Gov. Kenneth Mapp gave two press briefings on Monday on the approaching Hurricane Maria and the message was the same. “Take it seriously.”
He urged residents to take care of what they needed before a curfew kicks in at 10 a.m. on Tuesday. The storm is expected to be a category four when it passes a few miles south of St. Croix.
He said high winds are expected to hit St. Croix by 2 p.m. Tuesday. Although the winds might never reach above tropical storm force on St. Thomas and St. John, Mapp cautioned, “This is a live animal, do not take any comfort.” Any wobble north of the storm path could bring St. Croix into the eye of the hurricane and take hurricane force winds to St. Thomas and St. John whose residents are still recovering from the blow given to them last week when Hurricane Irma ploughed through. Residents appear to be taking the storm predictions seriously as it was reported that the shelter at Lockhart Elementary School was already filled Monday afternoon.
Other shelters on St. Thomas for Maria are at Knud Hansen hospital and Bertha C Boschulte Elementary School. On St. Croix, the shelters are at Canegata Park, Herbert Grigg Home and the St. Croix Educational Complex. The St. John shelters are at Guy Benjamin Oliver School and Bethany Moravian Church.
Mapp said that tropical storm force winds are expected on St. Thomas and St. John around 6 p.m. Tuesday evening and continue through Wednesday morning. The high winds on St. Croix are expected to continue through Wednesday evening. Mapp said, “We are going to have a very long night.”
The winds are expected to be hurricane force on St. Croix around midnight. Those winds on St. Croix could reach 130 miles per hour, according to Mapp. He said they would peak at about 4 a.m.
Rain is expected to be 12 to 18 inches on St. Croix and six to 12 inches on St. Thomas during the storm and the rain could continue through the week.
In both press briefings Mapp emphasized, “This is still going to be a very dangerous hurricane.”

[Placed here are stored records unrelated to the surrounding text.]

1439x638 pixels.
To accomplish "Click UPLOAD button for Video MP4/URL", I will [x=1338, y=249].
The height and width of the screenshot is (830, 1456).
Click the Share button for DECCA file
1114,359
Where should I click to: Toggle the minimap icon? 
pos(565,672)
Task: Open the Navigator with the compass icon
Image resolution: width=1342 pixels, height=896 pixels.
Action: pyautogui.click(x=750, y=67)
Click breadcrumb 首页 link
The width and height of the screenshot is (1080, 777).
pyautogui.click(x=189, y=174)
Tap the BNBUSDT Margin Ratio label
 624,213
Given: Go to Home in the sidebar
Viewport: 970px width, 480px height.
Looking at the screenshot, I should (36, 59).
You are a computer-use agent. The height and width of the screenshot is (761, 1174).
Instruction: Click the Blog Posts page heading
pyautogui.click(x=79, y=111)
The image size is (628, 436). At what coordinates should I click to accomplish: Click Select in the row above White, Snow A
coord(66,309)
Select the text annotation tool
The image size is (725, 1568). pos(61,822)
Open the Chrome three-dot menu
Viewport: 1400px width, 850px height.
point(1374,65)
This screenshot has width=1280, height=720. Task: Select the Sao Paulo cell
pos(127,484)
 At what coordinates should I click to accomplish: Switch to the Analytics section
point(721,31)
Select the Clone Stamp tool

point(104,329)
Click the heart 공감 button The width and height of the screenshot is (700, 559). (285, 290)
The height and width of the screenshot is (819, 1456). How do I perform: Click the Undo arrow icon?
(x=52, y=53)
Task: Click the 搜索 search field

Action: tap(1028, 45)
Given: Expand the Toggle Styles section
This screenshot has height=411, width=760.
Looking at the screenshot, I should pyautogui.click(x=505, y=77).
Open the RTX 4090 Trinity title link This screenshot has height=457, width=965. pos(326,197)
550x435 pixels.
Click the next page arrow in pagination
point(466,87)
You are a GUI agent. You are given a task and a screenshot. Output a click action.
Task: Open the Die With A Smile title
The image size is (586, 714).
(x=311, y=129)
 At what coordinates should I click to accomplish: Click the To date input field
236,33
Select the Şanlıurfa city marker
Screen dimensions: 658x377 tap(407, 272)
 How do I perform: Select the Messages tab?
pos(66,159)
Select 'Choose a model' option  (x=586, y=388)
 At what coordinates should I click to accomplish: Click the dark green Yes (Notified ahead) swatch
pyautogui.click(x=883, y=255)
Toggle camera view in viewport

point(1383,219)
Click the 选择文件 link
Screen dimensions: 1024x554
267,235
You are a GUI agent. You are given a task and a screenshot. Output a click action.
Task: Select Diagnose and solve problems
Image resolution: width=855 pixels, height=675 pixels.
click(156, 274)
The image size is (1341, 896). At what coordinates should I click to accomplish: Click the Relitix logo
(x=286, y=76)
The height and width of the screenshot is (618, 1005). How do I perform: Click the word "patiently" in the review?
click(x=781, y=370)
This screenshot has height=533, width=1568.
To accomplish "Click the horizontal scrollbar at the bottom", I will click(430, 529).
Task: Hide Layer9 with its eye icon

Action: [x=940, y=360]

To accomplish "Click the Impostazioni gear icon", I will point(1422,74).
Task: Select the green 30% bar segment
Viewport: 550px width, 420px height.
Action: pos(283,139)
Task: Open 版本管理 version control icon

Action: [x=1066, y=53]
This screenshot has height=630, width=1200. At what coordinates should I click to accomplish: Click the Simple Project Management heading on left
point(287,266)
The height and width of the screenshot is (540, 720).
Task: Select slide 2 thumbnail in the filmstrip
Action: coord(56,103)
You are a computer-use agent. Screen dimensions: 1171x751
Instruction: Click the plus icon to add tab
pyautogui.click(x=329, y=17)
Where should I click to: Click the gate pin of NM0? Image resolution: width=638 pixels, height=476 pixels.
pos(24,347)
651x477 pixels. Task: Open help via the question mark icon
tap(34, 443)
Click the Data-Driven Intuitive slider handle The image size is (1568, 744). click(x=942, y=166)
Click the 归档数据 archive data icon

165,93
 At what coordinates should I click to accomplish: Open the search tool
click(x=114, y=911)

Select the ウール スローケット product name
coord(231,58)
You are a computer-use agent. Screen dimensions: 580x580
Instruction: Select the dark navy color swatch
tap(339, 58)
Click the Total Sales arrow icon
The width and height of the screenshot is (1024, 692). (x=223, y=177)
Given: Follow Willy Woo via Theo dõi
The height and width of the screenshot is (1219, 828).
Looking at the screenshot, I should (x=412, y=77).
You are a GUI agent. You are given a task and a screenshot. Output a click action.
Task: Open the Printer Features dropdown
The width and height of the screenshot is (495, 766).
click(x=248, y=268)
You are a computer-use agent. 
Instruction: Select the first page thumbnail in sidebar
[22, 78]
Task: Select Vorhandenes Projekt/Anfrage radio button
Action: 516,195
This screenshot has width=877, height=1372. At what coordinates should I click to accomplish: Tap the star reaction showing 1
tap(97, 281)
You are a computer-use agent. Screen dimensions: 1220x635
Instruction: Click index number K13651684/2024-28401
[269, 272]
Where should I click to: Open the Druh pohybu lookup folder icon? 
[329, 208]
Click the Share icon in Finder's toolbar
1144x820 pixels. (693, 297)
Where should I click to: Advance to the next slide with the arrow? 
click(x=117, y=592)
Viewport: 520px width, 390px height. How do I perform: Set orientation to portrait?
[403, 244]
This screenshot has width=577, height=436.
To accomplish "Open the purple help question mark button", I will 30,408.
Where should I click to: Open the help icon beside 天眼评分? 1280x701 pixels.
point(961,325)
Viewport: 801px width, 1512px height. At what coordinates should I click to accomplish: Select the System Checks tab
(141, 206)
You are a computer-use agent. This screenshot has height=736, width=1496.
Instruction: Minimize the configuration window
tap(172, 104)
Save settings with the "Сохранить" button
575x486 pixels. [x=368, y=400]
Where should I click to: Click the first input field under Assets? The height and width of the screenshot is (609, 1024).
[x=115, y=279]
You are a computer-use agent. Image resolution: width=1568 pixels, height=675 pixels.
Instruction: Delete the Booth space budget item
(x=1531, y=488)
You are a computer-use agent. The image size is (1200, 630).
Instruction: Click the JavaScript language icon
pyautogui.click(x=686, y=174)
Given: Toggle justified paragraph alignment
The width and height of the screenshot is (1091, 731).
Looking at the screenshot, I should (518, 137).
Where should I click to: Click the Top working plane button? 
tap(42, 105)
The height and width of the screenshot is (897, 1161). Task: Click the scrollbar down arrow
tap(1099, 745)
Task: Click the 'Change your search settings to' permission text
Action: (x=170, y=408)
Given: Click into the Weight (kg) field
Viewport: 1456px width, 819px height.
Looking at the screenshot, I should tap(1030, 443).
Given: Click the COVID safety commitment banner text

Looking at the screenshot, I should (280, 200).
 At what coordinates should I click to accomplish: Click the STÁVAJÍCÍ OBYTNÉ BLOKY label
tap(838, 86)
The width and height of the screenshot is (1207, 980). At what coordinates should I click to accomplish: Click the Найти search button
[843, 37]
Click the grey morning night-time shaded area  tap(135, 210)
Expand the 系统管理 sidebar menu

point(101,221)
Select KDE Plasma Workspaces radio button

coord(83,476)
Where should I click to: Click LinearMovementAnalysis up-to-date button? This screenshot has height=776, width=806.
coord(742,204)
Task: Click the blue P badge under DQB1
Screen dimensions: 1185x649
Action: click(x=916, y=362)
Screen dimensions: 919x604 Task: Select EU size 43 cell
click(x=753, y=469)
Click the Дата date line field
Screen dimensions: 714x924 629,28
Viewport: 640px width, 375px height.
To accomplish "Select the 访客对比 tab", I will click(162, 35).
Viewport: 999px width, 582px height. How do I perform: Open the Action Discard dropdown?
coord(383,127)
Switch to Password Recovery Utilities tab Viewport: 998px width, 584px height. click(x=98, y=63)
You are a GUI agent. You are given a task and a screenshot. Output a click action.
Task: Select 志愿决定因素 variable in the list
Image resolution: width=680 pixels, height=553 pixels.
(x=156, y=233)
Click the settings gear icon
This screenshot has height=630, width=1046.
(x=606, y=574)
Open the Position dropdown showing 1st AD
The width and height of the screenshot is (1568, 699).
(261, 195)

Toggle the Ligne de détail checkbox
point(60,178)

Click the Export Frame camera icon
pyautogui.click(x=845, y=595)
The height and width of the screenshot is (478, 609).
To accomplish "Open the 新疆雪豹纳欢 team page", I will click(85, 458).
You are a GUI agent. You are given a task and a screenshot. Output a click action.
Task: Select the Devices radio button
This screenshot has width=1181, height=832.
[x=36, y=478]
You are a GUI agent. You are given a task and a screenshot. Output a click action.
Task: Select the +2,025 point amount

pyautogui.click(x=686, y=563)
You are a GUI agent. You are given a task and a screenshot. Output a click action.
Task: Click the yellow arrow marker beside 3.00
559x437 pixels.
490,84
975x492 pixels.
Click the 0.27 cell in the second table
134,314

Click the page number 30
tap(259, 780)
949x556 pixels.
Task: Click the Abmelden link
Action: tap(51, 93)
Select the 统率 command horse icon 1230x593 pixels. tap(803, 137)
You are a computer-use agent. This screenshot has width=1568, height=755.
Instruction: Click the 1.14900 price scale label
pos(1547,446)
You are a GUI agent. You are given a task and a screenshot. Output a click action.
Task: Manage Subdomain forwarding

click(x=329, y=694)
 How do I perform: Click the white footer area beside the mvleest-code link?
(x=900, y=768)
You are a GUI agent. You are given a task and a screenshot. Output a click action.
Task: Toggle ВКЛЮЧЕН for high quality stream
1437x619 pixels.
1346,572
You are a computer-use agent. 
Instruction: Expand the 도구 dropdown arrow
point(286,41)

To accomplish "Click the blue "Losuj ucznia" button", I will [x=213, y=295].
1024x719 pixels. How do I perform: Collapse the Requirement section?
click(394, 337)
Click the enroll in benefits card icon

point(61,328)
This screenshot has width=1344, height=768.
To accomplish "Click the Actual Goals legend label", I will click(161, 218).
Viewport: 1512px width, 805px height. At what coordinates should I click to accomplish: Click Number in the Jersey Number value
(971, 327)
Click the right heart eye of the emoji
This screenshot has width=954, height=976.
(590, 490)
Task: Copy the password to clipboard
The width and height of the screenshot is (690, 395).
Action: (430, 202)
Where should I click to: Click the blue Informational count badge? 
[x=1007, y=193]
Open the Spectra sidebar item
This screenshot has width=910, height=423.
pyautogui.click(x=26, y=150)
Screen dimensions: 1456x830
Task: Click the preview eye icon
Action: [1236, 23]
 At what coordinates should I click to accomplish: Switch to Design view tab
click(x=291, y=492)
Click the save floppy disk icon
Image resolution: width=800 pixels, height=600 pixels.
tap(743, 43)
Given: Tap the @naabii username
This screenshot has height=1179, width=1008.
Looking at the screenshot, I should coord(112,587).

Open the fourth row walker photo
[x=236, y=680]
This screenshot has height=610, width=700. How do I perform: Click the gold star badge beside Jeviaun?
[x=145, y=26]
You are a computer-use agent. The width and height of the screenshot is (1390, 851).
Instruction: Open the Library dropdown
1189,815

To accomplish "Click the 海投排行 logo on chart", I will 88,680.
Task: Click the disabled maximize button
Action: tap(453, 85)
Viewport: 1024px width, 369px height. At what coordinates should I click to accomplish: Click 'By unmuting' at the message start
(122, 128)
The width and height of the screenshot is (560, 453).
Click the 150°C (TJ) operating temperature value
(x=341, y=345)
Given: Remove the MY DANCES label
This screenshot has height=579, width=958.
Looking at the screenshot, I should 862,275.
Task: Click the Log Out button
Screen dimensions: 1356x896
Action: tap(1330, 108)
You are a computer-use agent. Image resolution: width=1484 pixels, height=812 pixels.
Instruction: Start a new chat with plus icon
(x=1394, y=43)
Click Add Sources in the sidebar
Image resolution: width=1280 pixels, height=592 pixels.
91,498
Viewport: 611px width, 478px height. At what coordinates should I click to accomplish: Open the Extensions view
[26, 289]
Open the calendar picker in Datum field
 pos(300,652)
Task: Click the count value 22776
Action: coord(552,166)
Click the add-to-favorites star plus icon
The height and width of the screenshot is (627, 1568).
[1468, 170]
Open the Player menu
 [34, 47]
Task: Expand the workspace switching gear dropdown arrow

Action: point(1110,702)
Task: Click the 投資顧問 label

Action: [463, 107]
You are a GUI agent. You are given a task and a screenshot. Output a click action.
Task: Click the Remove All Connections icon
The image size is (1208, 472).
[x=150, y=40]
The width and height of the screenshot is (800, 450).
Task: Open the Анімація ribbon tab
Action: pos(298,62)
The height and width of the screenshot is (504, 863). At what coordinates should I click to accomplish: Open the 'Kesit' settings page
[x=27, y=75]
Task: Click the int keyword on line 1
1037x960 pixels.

Delroy Richards, the Virgin Islands police commissioner, said the curfew beginning 10 a.m. Tuesday would be strictly enforced. He stated that in recent days residents have challenged officers enforcing the curfew and that was when they were arrested.
Mapp said that WAPA (the Water and Power Authority) will try to keep power going on St. Croix until 2 p.m. Tuesday, then cut it off to safeguard the system.
Seaports of the territory will be closed at 8 a.m. Tuesday. Mapp urged people not to ride the storm out on boats.
Mapp said that damage from these storms may top the $3.6 billion cost of Hugo in 1989.
William Vogel, coordinator for FEMA Region 2, said at the briefing “We continue today to coordinate with Washington D.C.” He said, “There is plenty of water, food and tarps and we are waiting on ships, waiting for conditions sufficient to come in.”
Mapp said at the Monday afternoon briefing that there might be an exodus of residents from the territory.
He also said “I am going to be here during the entire thing and will be here to make sure we come back bigger and better.”
He also apologized, during the early afternoon briefing, for government officials who thought since the National Guard and police officers were present at the Tutu high-rise public housing facility being evacuated, that it would be a good time to issue eviction notices. He said that action was highly insensitive and immediately stopped.
He added, “We are hopeful this is the last event of the year.”